═══ SEITENAUSZUG
Vor 75 Jahren: Für den Glauben gestorben

Rudolf Redlinghofer aus Krems war Zeuge Jehovas und hat 1939 aus Glaubensgründen den Dienst in der Deutschen Wehrmacht verweigert. Vor 75 Jahren wurde er von den Nationalsozialisten zum Tod verurteilt und hingerichtet.

In Krems erinnert in der Spitalgasse ein sogenannter „Stolperstein“ an jenen Mann, der am 11. Jänner 1940 für seinen Glauben gestorben ist. Eine neun mal neun Zentimeter große Messingplatte vor dem ehemaligen Wohnhaus Redlingshofers in der Spitalgasse 3, wie ein Pflasterstein in den Boden eingelassen, ein „Stolperstein, der hier verlegt wurde, zum Gedenken an meinen Großvater Rudolf Redlinghofer, der 1940 wegen seiner Gewissensüberzeugung in Berlin-Plötzensee geköpft wurde“, erzählt sein Enkel Wolfgang Schranz.
══════
═══ BEREITGESTELLTE ZEILEN
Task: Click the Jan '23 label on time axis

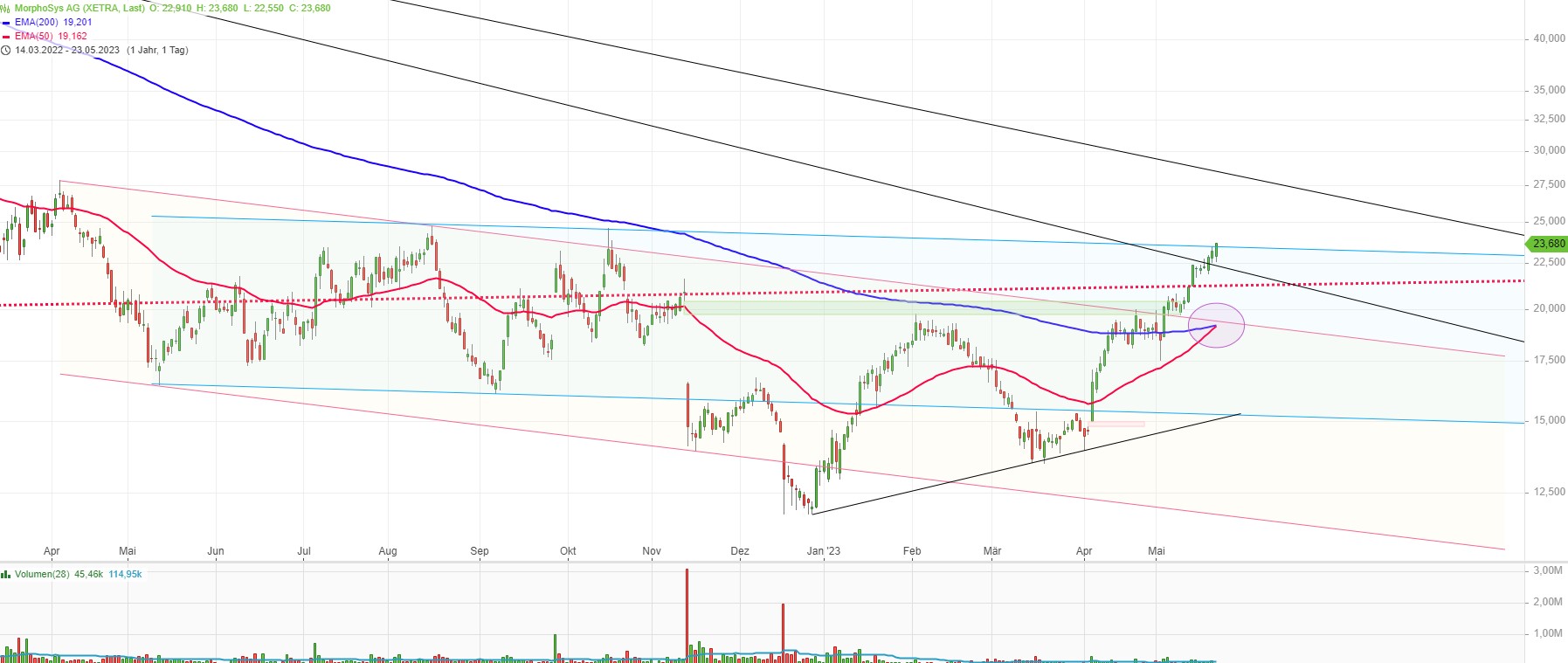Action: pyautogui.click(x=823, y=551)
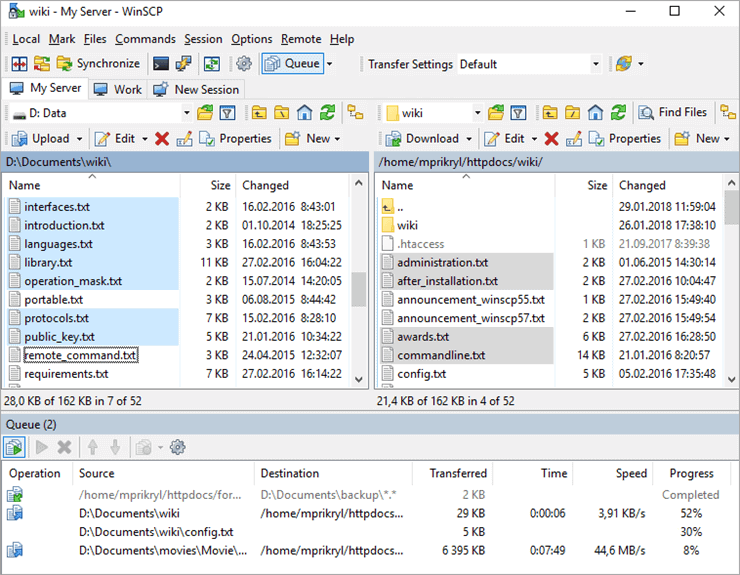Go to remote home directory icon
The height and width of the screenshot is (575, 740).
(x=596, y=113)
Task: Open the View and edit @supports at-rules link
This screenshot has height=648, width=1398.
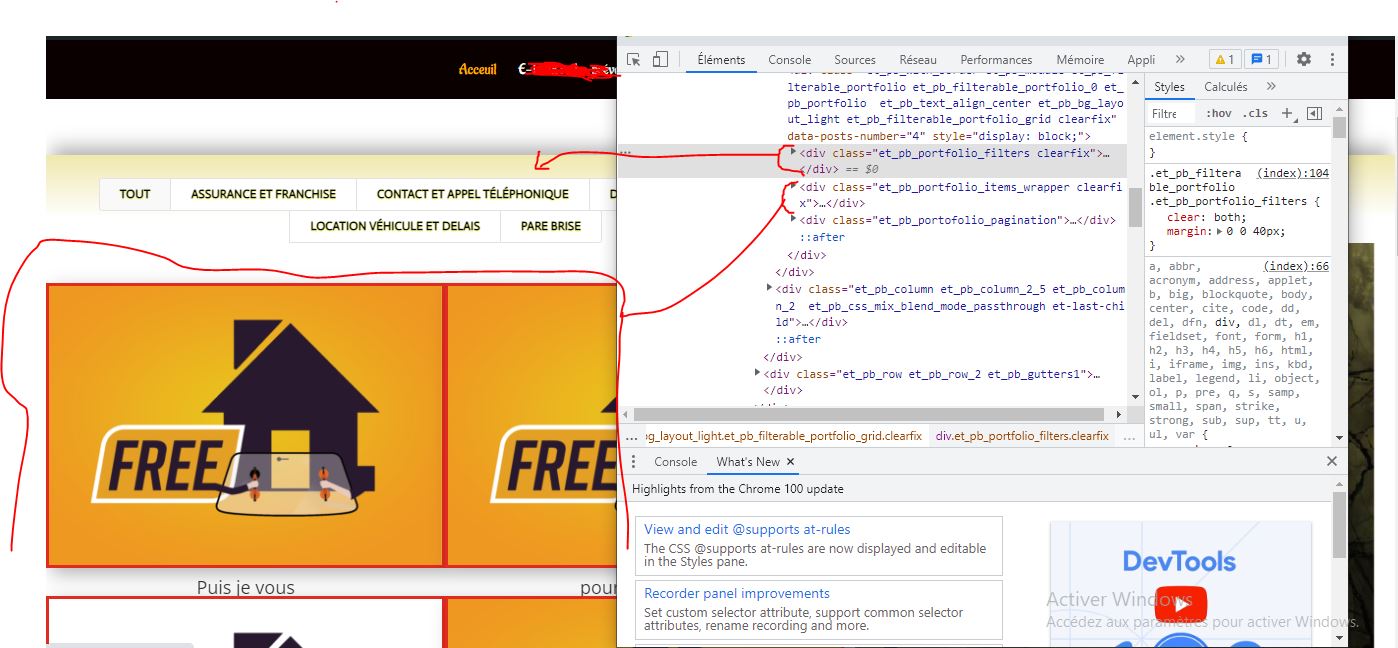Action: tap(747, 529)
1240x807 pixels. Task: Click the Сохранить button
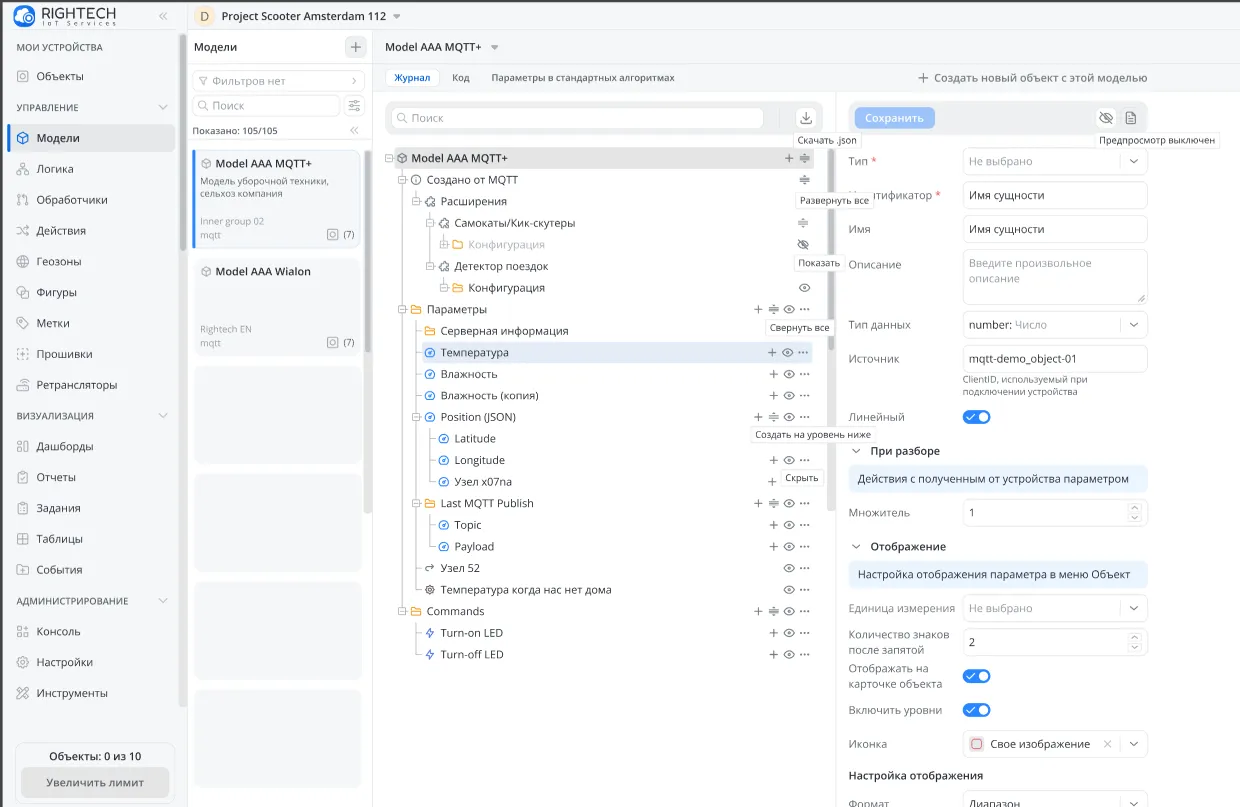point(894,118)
══════
● **WAS ZU TUN IST**:
Wiederhole bitte den Abschnitt des Seitenauszugs von „Vor 75 Jahren: Für“ bis „Enkel Wolfgang Schranz.“ Wort für Wort. Die Zeilen werden für die Bearbeitung nicht gebraucht.

● **ANTWORT ZUR AUFGABE**:
Vor 75 Jahren: Für den Glauben gestorben

Rudolf Redlinghofer aus Krems war Zeuge Jehovas und hat 1939 aus Glaubensgründen den Dienst in der Deutschen Wehrmacht verweigert. Vor 75 Jahren wurde er von den Nationalsozialisten zum Tod verurteilt und hingerichtet.

In Krems erinnert in der Spitalgasse ein sogenannter „Stolperstein“ an jenen Mann, der am 11. Jänner 1940 für seinen Glauben gestorben ist. Eine neun mal neun Zentimeter große Messingplatte vor dem ehemaligen Wohnhaus Redlingshofers in der Spitalgasse 3, wie ein Pflasterstein in den Boden eingelassen, ein „Stolperstein, der hier verlegt wurde, zum Gedenken an meinen Großvater Rudolf Redlinghofer, der 1940 wegen seiner Gewissensüberzeugung in Berlin-Plötzensee geköpft wurde“, erzählt sein Enkel Wolfgang Schranz.